Cette nuit-là, pendant que je me reposais sur le toit de la zaouiah, je me vis en songe porté sur l’aile d’un grand oiseau, qui volait dans la direction de la Kiblah. […] Le lendemain, le Cheikh m’expliqua mon songe. « Tu feras le pèlerinage de La Mecque, tu visiteras le tombeau du Prophète, tu parcourras le Yémen, l’Irâk, le pays des Turcs et l‘Inde. Tu resteras longtemps dans cette dernière contrée, et tu y verras mon frère Dilchâd alHindy, qui te tirera d’une affliction dans laquelle tu seras tombé. »

 

Cela dit, il me pourvut de petits biscuits et d’argent pour le voyage ; je lui fis mes adieux et je partis. Depuis que je l’ai quitté, je n’ai éprouvé dans le cours de mes voyages que de bons traitements ; et ses bénédictions me sont venues en aide. Parmi tous ceux que j’ai rencontrés, je n’ai pas trouvé son pareil, si l’on en excepte l’ami de Dieu Sidi Mohammed almoulah, qui habite l’Inde.»

 

– Ibn Battuta, Voyage I, de l’Afrique du Nord à la Mecque

 
Récit de voyage

L’aéroport de Tanger porte son nom, Ibn Battûta. Avec des amies, nous allons faire une visite au sanctuaire d’Ibn Battûta situé au milieu de la vieille ville de Tanger. Heureusement que Fatima qui parle arabe nous accompagne ! Pour trouver le lieu, tout un parcours est nécessaire et il faut demander le chemin à plusieurs reprises. Finalement nous arrivons et, surprise, le sanctuaire est vraiment de petite taille, encastré entre deux ruelles. C’est assez inattendu qu’un personnage qui a effectué de grands voyages jusqu’au bout du monde repose dans un si minuscule sanctuaire. Un numéro de téléphone est affiché sur la porte fermée.
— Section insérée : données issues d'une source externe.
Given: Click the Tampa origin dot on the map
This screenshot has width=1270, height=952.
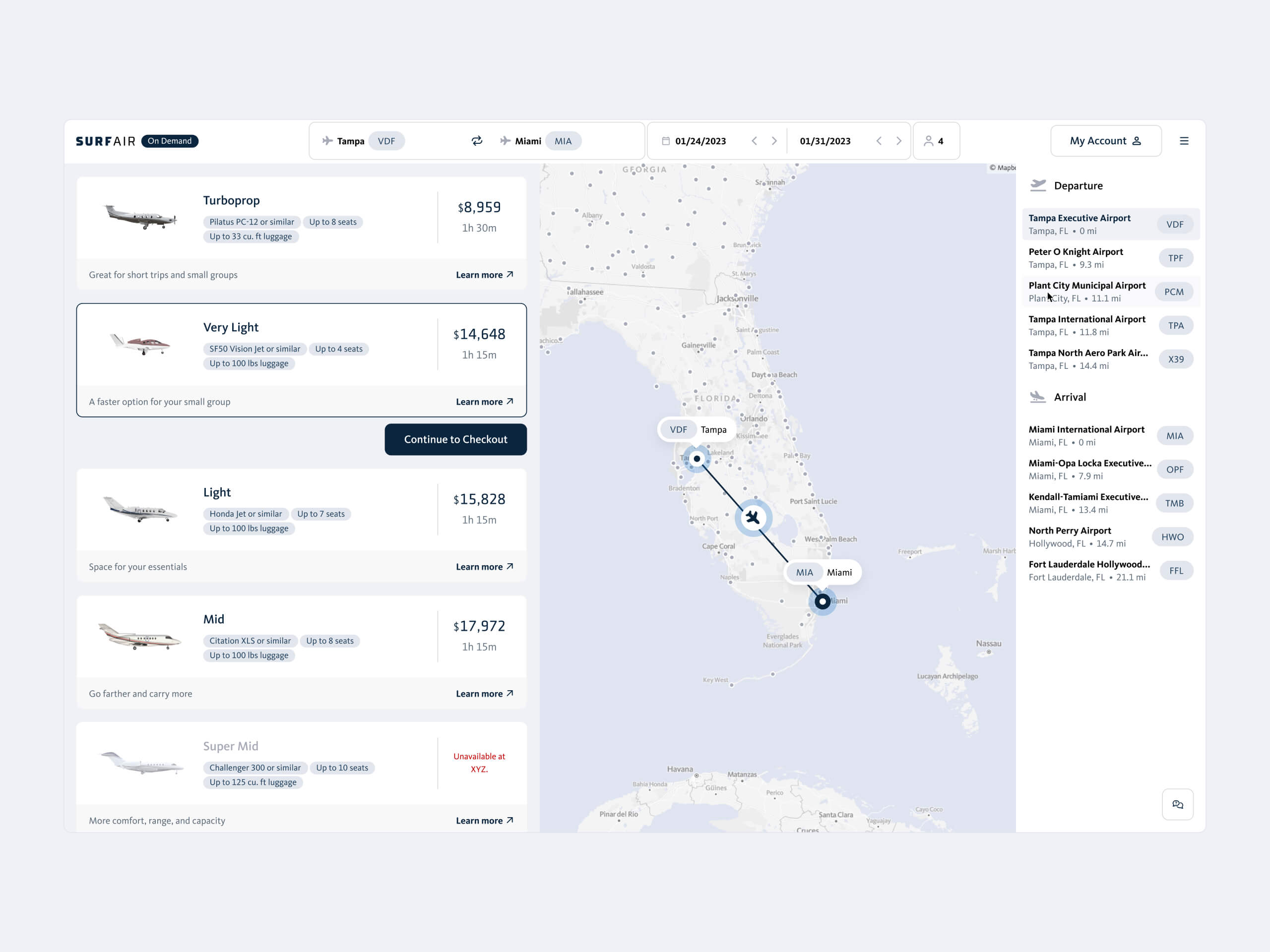Looking at the screenshot, I should (697, 459).
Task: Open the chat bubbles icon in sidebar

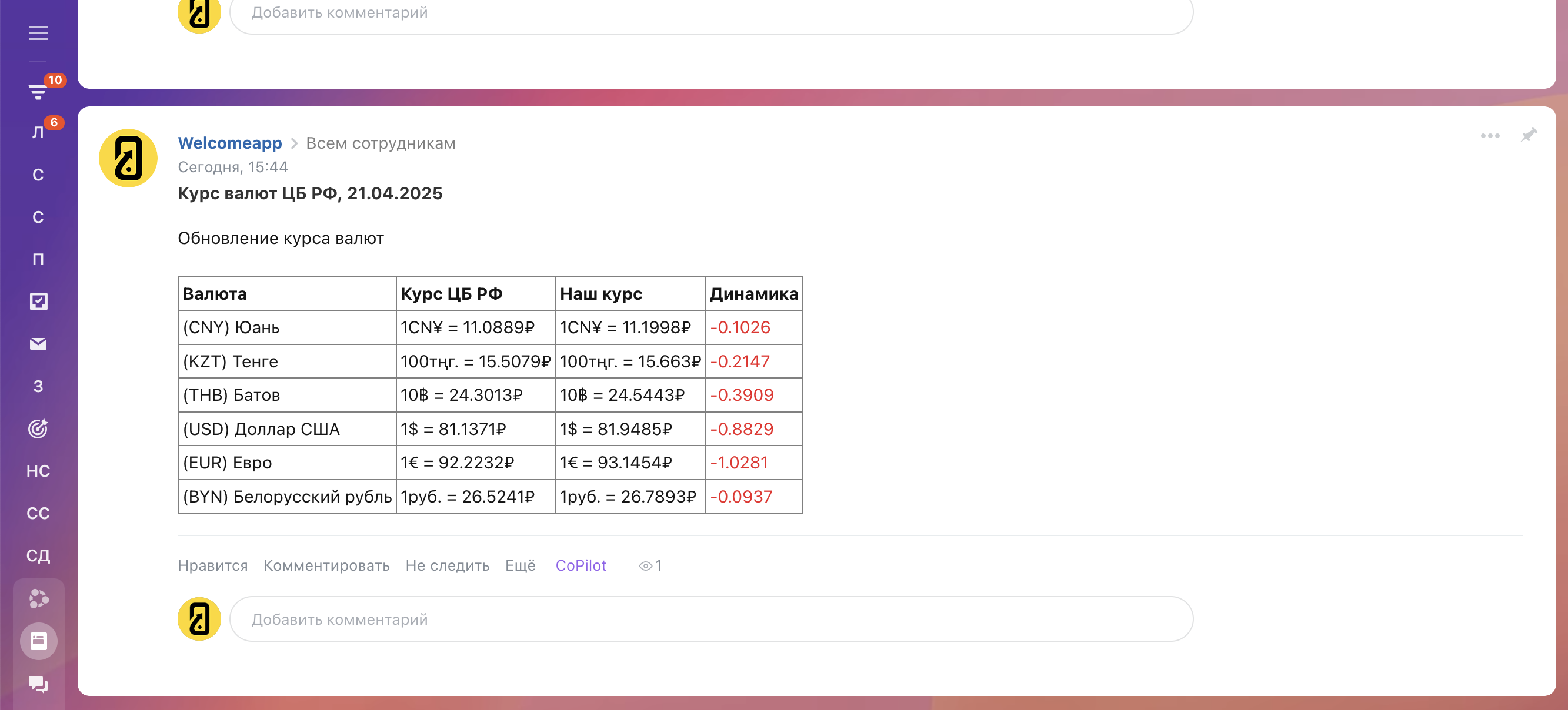Action: click(x=38, y=684)
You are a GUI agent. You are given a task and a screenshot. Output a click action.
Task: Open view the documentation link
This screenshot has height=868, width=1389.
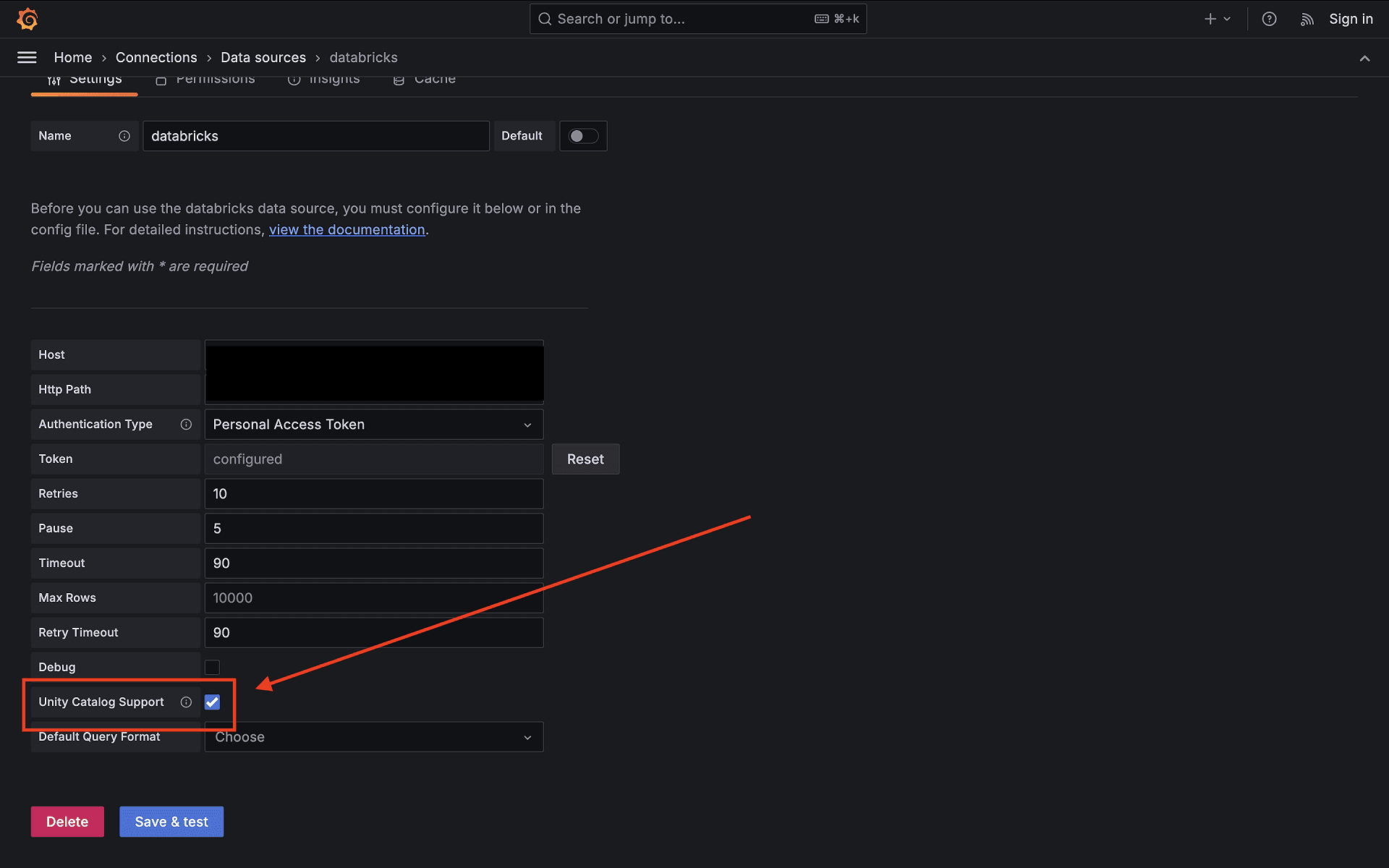coord(347,229)
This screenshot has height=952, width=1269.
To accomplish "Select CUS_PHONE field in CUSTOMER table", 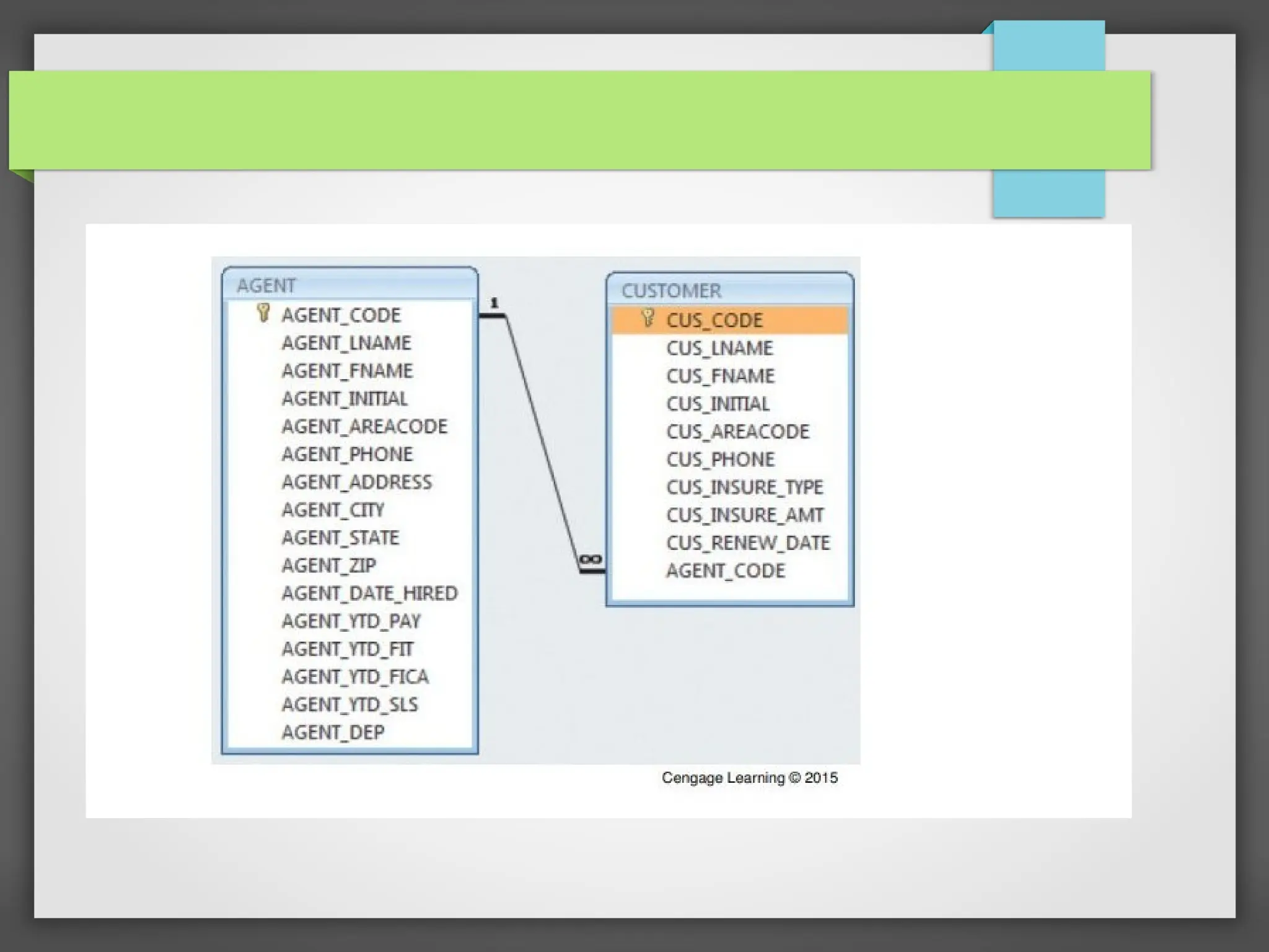I will pyautogui.click(x=721, y=460).
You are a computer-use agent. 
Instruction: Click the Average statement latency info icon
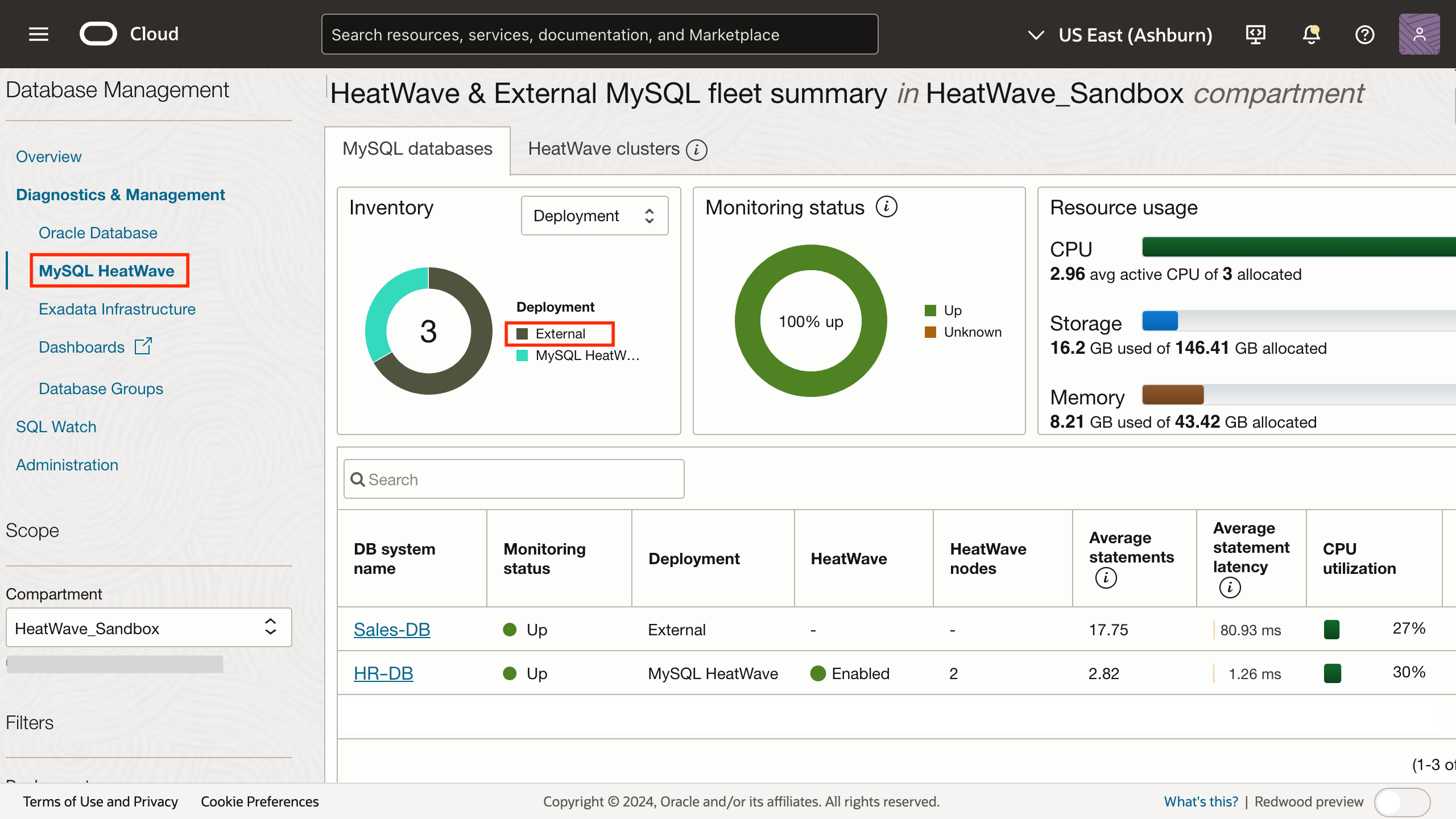[1230, 587]
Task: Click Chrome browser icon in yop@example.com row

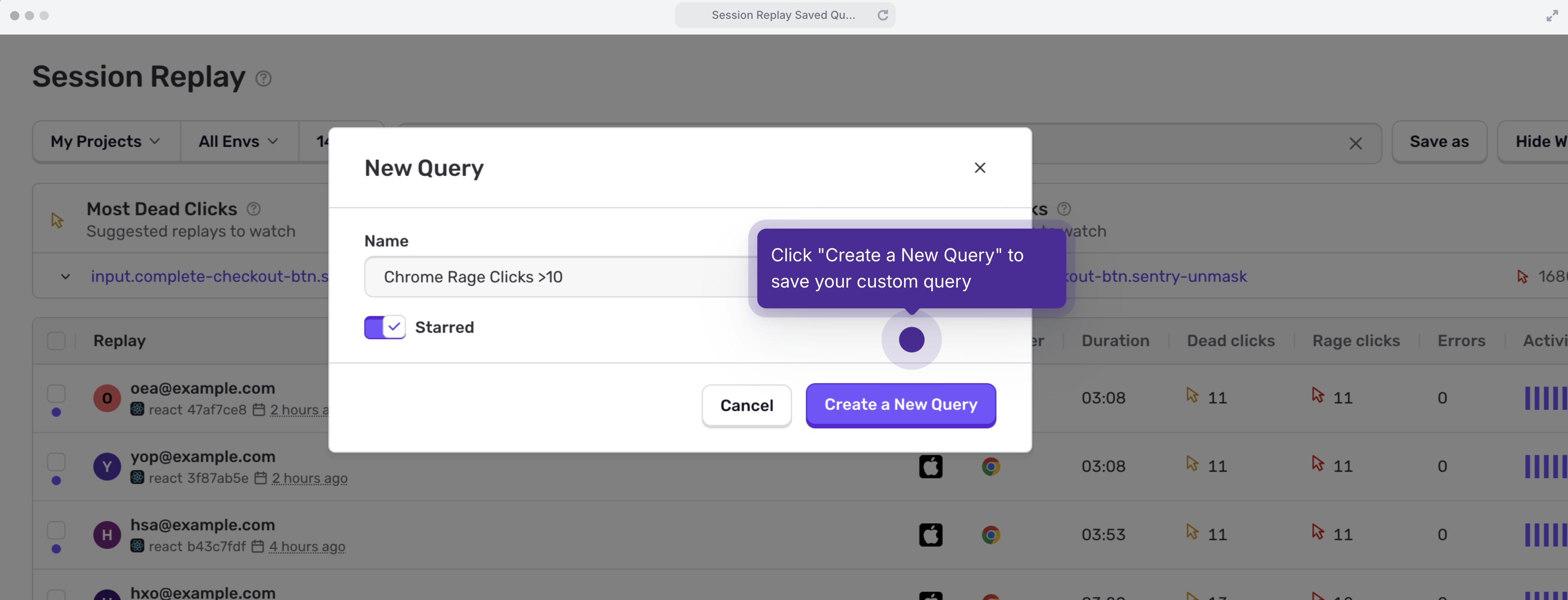Action: point(990,467)
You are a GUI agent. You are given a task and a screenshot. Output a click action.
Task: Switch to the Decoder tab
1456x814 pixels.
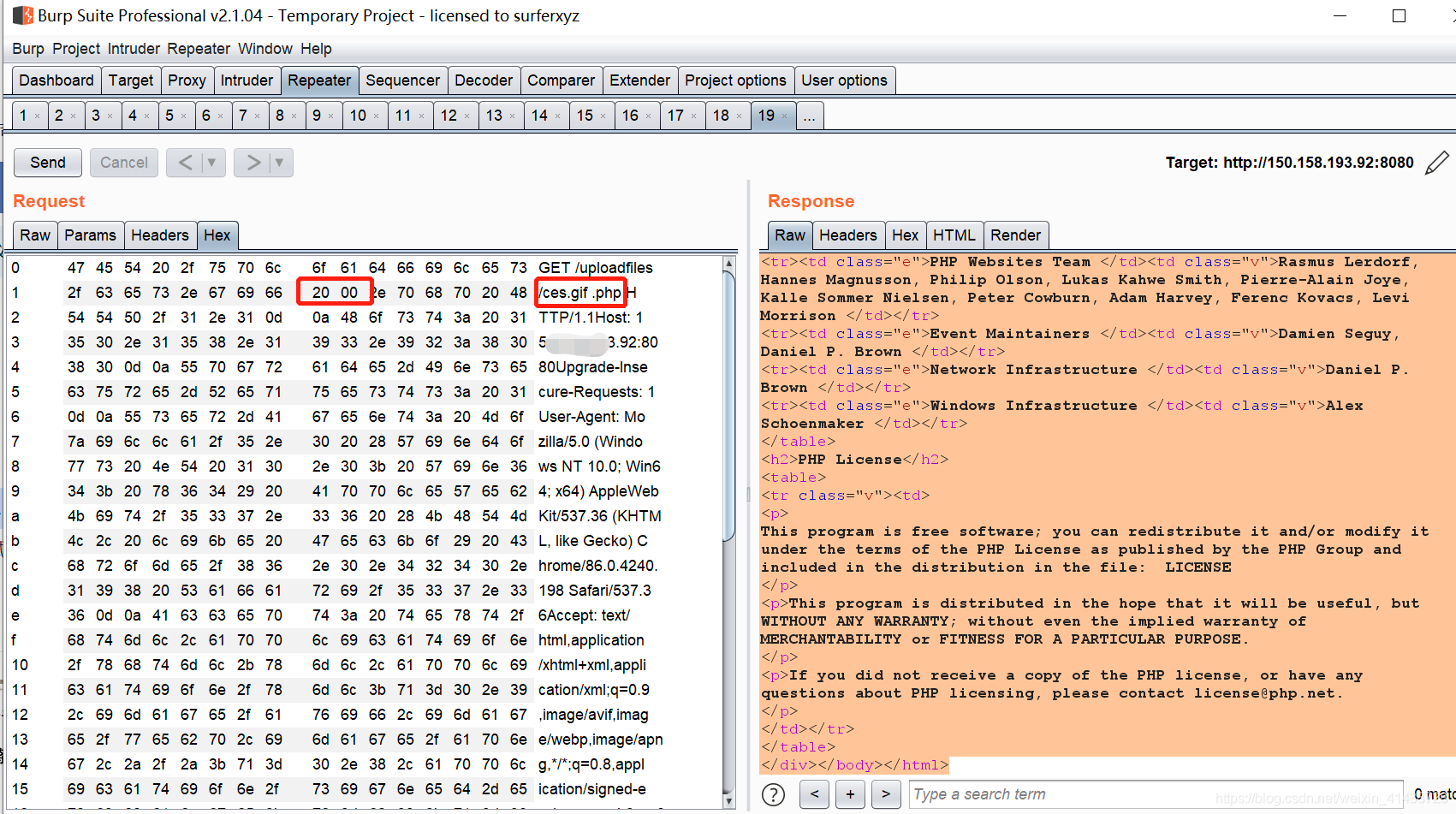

Fatima appelle et le gardien lui répond: « Je prends un taxi et j’arrive ». Nous patientons tranquillement sous un soleil de plomb. Un garçon, Ali, joue dans la rue. Il est rayonnant et a l’air content de nous voir. Un jeune couple passe par là, Elise et Joseph ; s’ensuit une discussion à bâtons rompus jusqu’à l’arrivée du gardien, Si Mokhtar. Ce dernier nous informe que le tombeau est habituellement ouvert à partir du coucher du soleil à la nuit, entre les prières de Maghreb et Isha. Mais comme nous venons d’Europe, et l’hospitalité au Maroc est une valeur importante, il n’hésite pas à nous rendre service. En ouvrant la porte on découvre la dernière demeure d’un personnage hors du commun, un lieu qui respire autant la simplicité que l’humilité.